About a month or two back, I was at a friend’s wedding, which is where I hit upon this term “Bayesian recognition” to explain this phenomenon (which I’ve been practicing for ages). Now, this friend whose wedding I was attending was one year my junior at two different schools. As you might expect at an event where you and the host share more than one social network, there were a lot of familiar faces. Some people I knew fairly well, and could easily recognize. But the others had to go through a “Bayesian search”.

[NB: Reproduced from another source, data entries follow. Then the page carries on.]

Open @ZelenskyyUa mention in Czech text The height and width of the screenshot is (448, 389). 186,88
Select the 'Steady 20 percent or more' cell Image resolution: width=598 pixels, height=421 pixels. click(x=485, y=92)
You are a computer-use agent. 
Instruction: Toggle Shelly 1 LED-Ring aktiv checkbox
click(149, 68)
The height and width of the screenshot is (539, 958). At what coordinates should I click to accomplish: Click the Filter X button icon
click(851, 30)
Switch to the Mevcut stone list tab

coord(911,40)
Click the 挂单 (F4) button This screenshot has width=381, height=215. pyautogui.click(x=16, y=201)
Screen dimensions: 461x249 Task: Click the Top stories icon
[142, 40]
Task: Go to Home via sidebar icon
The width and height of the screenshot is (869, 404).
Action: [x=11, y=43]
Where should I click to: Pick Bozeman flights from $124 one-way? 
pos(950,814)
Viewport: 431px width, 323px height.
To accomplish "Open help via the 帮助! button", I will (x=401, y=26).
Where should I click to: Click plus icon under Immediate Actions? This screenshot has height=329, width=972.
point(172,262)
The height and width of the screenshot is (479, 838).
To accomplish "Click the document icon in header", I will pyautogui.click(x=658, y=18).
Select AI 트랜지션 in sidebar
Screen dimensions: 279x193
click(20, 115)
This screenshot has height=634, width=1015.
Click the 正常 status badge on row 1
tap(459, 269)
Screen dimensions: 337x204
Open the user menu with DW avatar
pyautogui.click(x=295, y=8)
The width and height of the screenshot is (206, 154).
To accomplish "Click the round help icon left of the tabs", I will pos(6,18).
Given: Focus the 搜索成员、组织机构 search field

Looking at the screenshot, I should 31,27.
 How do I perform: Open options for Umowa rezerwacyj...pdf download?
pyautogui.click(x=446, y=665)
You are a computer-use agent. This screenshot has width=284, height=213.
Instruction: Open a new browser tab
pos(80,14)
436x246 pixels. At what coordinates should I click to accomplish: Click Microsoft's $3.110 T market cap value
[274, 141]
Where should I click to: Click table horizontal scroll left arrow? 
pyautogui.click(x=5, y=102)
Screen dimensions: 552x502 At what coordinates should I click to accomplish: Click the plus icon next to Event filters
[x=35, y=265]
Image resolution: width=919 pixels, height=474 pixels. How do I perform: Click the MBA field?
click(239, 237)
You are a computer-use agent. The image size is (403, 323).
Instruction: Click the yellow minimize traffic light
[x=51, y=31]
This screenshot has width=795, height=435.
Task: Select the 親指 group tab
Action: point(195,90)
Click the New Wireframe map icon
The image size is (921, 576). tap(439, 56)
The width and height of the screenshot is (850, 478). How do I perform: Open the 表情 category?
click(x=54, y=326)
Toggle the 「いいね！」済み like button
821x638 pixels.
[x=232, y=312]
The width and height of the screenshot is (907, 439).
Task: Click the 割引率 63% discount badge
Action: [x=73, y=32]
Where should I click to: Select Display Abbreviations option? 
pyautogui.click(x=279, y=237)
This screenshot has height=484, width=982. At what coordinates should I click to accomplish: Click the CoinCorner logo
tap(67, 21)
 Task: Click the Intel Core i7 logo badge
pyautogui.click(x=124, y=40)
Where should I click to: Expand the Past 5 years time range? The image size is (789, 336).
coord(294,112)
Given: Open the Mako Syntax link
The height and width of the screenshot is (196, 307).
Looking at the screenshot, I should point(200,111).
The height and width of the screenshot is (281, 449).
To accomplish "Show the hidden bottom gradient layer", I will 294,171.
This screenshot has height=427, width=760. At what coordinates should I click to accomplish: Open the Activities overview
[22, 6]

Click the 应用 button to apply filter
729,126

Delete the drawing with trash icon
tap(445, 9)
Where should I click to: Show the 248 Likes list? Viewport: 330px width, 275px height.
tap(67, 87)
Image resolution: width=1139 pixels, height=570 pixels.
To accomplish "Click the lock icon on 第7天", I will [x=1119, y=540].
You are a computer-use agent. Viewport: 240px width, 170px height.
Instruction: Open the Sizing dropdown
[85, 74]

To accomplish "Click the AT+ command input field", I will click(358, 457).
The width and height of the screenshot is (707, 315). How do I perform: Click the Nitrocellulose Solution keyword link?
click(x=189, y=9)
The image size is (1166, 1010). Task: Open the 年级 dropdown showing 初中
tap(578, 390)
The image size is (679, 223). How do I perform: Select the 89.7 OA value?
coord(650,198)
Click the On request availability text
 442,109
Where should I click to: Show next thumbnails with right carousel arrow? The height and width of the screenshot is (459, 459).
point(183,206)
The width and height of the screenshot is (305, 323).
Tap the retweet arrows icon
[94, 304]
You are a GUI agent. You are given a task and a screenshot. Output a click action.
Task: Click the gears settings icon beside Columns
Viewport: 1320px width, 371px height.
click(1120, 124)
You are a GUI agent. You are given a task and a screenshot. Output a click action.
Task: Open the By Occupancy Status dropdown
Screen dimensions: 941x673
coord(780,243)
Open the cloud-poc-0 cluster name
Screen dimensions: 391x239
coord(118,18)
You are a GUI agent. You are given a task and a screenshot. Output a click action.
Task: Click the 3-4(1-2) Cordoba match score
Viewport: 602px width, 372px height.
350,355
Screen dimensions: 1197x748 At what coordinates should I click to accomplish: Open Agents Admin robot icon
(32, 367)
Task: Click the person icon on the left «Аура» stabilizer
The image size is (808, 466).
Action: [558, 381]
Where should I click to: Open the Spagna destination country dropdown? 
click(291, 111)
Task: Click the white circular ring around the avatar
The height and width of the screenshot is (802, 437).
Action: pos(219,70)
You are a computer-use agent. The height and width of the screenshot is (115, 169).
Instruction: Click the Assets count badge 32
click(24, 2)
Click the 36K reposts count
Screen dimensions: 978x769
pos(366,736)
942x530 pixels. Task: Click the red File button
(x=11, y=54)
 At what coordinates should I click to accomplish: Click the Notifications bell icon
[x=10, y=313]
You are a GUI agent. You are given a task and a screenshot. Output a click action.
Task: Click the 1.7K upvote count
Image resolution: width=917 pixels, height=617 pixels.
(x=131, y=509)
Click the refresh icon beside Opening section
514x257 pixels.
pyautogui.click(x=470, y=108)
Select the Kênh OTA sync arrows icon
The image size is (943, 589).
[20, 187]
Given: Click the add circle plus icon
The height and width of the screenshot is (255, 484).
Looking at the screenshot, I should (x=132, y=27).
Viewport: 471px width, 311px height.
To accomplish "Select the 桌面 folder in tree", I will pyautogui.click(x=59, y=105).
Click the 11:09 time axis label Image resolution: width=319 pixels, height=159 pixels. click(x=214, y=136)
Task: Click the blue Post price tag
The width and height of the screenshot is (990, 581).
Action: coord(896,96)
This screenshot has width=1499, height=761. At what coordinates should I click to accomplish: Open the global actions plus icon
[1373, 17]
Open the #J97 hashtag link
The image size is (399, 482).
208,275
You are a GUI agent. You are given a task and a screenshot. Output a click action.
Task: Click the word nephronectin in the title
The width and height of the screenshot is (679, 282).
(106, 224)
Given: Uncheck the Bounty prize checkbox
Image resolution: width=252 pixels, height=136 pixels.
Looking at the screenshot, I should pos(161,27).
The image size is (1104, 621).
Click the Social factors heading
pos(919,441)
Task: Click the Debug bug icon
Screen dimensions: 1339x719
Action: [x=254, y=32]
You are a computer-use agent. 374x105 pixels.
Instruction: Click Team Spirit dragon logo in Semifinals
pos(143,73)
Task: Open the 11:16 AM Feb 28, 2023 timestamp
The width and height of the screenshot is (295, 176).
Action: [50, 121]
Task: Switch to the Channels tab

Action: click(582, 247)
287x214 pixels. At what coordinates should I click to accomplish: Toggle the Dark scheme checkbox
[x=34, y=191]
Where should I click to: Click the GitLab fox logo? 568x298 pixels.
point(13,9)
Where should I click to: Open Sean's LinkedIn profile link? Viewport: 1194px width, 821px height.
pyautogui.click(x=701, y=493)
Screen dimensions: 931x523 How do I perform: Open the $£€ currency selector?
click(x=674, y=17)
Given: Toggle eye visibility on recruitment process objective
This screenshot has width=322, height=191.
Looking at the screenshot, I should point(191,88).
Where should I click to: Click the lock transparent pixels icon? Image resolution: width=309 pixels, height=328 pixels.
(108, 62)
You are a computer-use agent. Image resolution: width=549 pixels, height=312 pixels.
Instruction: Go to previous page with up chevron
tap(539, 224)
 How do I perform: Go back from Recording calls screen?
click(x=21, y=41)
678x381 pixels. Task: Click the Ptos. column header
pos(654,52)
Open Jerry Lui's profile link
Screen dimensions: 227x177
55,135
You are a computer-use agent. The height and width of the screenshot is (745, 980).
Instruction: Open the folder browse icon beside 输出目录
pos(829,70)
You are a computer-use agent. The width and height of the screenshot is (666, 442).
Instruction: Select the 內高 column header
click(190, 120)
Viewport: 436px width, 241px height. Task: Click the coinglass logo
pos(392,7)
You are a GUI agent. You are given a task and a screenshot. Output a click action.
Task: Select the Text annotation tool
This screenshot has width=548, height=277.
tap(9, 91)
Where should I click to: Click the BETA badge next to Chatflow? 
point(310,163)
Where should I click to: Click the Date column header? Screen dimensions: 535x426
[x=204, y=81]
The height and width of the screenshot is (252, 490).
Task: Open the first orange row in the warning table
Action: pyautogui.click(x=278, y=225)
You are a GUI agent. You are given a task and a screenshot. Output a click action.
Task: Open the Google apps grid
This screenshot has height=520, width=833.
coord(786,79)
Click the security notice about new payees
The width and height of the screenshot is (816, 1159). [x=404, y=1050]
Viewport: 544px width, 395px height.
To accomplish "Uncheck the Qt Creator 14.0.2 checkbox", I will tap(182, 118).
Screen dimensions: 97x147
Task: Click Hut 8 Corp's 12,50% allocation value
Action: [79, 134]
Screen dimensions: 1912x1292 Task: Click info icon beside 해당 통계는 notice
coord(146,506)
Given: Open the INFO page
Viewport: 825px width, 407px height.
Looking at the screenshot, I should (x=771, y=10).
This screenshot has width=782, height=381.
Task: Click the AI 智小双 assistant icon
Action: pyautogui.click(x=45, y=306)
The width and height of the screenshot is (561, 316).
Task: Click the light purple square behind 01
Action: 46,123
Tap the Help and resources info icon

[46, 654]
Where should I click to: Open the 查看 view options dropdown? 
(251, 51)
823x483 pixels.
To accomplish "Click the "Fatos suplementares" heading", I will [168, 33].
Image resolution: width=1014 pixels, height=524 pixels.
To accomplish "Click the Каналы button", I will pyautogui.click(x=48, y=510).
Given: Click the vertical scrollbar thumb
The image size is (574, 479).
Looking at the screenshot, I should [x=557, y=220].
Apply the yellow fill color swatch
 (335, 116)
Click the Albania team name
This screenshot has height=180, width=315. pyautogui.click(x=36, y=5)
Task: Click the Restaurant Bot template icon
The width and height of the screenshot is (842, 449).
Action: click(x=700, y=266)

So when I saw someone who was one of three people I know – let’s say X, Y and Z. In order to determine which of these this person is, I would ask myself two questions – firstly, what were the prior odds that the person I saw could be each of X, Y or Z. Secondly, what were the odds of each of X, Y and Z being there at that event. Note that the latter is important. For example, if someone at the event looks like you and I know (for example) that you are currently in another country, despite the strong resemblance I can discount the possibility that that person is you, and go ahead with my search.

Note that this differs from “frequentist recognition”, where I only look at the person’s face and try and understand who he/she most resembles, without any thought to the odds that that person is there. Frequentist recognition can lead to a large number of false positives, and after a few rounds of embarrassment, you start giving up on recognizing, and many a possible reunion thus gets missed. Bayesian recognition, on the other hand, restricts your field of search (to the people who you give good odds of being there), prevents you from being distracted and increases your chances of making a good recognition.

So why did Bayesian recognition fail me when I met this former classmate back in 2006? The problem was her company. She had come for this Deep Purple concert with another friend of mine, who was my classmate in another school (and who I had been in touch with, and so easily recognized). I had no clue that these two were friends (it turned out they didn’t know each other that well – they had come there with a common friend). So when this girl (the one I didn’t recognize) popped up with “Hey SK! Do you remember me?” I assumed that she was someone I knew from the same school as the other girl I was meeting, and that wrongly restricted my search space. And so my mind was trying to map her to my friends from school 1, while she happened to be a friend from school 2. And my search returned a blank, and my legendary long-term memory skills were embarrassed.

I must mention here, though, that this is possibly the only time that my Bayesian recognition model has acted up, and refused to recognize someone I know. There have been 2-3 false positives, but this has been the only negative. And when you consider the sample size to be all the people I have recognized in different places, this is small indeed.

Oh, and after failing to recognize her then, I’ve kept in touch with this friend.